(About this exercise):
Line by line, repeat all the material exactly as it appears.

(Supplied records):
■ ■ ■
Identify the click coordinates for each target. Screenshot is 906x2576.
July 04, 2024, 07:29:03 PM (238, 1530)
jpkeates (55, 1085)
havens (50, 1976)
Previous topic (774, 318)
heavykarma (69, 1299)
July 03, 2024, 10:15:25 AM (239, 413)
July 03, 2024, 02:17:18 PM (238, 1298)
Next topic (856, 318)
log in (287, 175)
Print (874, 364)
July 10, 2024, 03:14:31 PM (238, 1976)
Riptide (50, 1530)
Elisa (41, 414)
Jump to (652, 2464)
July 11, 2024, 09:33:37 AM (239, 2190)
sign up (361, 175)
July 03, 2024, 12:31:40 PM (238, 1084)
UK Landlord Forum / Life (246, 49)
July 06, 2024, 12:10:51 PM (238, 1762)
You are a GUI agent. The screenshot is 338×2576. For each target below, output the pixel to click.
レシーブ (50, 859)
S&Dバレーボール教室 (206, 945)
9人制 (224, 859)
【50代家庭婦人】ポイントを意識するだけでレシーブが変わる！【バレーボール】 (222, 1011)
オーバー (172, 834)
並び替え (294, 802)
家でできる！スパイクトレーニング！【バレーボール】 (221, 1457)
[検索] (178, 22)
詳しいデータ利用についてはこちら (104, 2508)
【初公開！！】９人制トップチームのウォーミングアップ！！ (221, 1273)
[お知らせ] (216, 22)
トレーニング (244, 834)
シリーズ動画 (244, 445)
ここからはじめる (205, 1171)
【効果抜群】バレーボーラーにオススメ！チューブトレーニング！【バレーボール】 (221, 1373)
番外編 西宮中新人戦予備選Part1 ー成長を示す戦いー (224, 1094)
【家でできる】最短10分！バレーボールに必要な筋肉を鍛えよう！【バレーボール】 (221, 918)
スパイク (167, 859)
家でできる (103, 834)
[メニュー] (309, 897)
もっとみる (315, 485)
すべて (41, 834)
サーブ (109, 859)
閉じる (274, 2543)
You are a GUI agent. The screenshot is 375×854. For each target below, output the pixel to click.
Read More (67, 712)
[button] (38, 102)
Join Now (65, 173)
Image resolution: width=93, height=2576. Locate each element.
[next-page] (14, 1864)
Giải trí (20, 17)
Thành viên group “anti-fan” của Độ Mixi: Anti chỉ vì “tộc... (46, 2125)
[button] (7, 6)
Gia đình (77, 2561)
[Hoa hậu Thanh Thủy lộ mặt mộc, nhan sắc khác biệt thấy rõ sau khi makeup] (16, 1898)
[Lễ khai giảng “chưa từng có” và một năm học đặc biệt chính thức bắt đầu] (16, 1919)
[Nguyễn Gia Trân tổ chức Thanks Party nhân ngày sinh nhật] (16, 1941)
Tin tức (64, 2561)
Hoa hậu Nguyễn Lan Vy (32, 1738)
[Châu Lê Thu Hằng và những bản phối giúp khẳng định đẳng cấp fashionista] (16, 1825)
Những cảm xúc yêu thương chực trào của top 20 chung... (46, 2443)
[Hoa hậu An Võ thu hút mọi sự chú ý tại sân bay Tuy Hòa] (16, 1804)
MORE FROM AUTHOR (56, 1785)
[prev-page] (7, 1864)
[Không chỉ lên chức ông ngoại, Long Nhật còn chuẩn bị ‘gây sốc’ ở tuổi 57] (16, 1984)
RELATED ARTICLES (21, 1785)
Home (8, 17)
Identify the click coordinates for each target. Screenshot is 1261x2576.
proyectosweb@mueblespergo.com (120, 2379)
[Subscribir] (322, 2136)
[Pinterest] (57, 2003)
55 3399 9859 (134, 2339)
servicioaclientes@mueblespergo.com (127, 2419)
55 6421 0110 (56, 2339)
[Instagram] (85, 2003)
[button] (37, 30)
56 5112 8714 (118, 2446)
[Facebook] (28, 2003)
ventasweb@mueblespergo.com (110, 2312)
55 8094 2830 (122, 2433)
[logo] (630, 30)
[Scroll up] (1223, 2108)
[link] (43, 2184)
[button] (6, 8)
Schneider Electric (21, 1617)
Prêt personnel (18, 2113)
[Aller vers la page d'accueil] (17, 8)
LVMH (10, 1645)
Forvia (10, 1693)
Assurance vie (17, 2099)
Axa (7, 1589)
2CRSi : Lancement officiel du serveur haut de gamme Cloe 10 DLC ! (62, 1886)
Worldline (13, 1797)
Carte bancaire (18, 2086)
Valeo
■ ■ ■
(The answer):
Identify the click coordinates for each target. Screenshot is 906x2576.
July 04, 2024, 07:29:03 PM (238, 1530)
jpkeates (55, 1085)
havens (50, 1976)
Previous topic (774, 318)
heavykarma (69, 1299)
July 03, 2024, 10:15:25 AM (239, 413)
July 03, 2024, 02:17:18 PM (238, 1298)
Next topic (856, 318)
log in (287, 175)
Print (874, 364)
July 10, 2024, 03:14:31 PM (238, 1976)
Riptide (50, 1530)
Elisa (41, 414)
Jump to (652, 2464)
July 11, 2024, 09:33:37 AM (239, 2190)
sign up (361, 175)
July 03, 2024, 12:31:40 PM (238, 1084)
UK Landlord Forum / Life (246, 49)
July 06, 2024, 12:10:51 PM (238, 1762)
You are a GUI agent. The screenshot is 338×2576. For each target below, output the pixel to click.
レシーブ (50, 859)
S&Dバレーボール教室 (206, 945)
9人制 (224, 859)
【50代家庭婦人】ポイントを意識するだけでレシーブが変わる！【バレーボール】 (222, 1011)
オーバー (172, 834)
並び替え (294, 802)
家でできる！スパイクトレーニング！【バレーボール】 (221, 1457)
[検索] (178, 22)
詳しいデータ利用についてはこちら (104, 2508)
【初公開！！】９人制トップチームのウォーミングアップ！！ (221, 1273)
[お知らせ] (216, 22)
トレーニング (244, 834)
シリーズ動画 (244, 445)
ここからはじめる (205, 1171)
【効果抜群】バレーボーラーにオススメ！チューブトレーニング！【バレーボール】 (221, 1373)
番外編 西宮中新人戦予備選Part1 ー成長を示す戦いー (224, 1094)
【家でできる】最短10分！バレーボールに必要な筋肉を鍛えよう！【バレーボール】 (221, 918)
スパイク (167, 859)
家でできる (103, 834)
[メニュー] (309, 897)
もっとみる (315, 485)
すべて (41, 834)
サーブ (109, 859)
閉じる (274, 2543)
You are a GUI agent. The screenshot is 375×854. For each target below, output the pixel to click.
Read More (67, 712)
[button] (38, 102)
Join Now (65, 173)
Image resolution: width=93, height=2576. Locate each element.
[next-page] (14, 1864)
Giải trí (20, 17)
Thành viên group “anti-fan” của Độ Mixi: Anti chỉ vì “tộc... (46, 2125)
[button] (7, 6)
Gia đình (77, 2561)
[Hoa hậu Thanh Thủy lộ mặt mộc, nhan sắc khác biệt thấy rõ sau khi makeup] (16, 1898)
[Lễ khai giảng “chưa từng có” và một năm học đặc biệt chính thức bắt đầu] (16, 1919)
[Nguyễn Gia Trân tổ chức Thanks Party nhân ngày sinh nhật] (16, 1941)
Tin tức (64, 2561)
Hoa hậu Nguyễn Lan Vy (32, 1738)
[Châu Lê Thu Hằng và những bản phối giúp khẳng định đẳng cấp fashionista] (16, 1825)
Những cảm xúc yêu thương chực trào của top 20 chung... (46, 2443)
[Hoa hậu An Võ thu hút mọi sự chú ý tại sân bay Tuy Hòa] (16, 1804)
MORE FROM AUTHOR (56, 1785)
[prev-page] (7, 1864)
[Không chỉ lên chức ông ngoại, Long Nhật còn chuẩn bị ‘gây sốc’ ở tuổi 57] (16, 1984)
RELATED ARTICLES (21, 1785)
Home (8, 17)
Identify the click coordinates for each target. Screenshot is 1261x2576.
proyectosweb@mueblespergo.com (120, 2379)
[Subscribir] (322, 2136)
[Pinterest] (57, 2003)
55 3399 9859 (134, 2339)
servicioaclientes@mueblespergo.com (127, 2419)
55 6421 0110 (56, 2339)
[Instagram] (85, 2003)
[button] (37, 30)
56 5112 8714 (118, 2446)
[Facebook] (28, 2003)
ventasweb@mueblespergo.com (110, 2312)
55 8094 2830 (122, 2433)
[logo] (630, 30)
[Scroll up] (1223, 2108)
[link] (43, 2184)
[button] (6, 8)
Schneider Electric (21, 1617)
Prêt personnel (18, 2113)
[Aller vers la page d'accueil] (17, 8)
LVMH (10, 1645)
Forvia (10, 1693)
Assurance vie (17, 2099)
Axa (7, 1589)
2CRSi : Lancement officiel du serveur haut de gamme Cloe 10 DLC ! (62, 1886)
Worldline (13, 1797)
Carte bancaire (18, 2086)
Valeo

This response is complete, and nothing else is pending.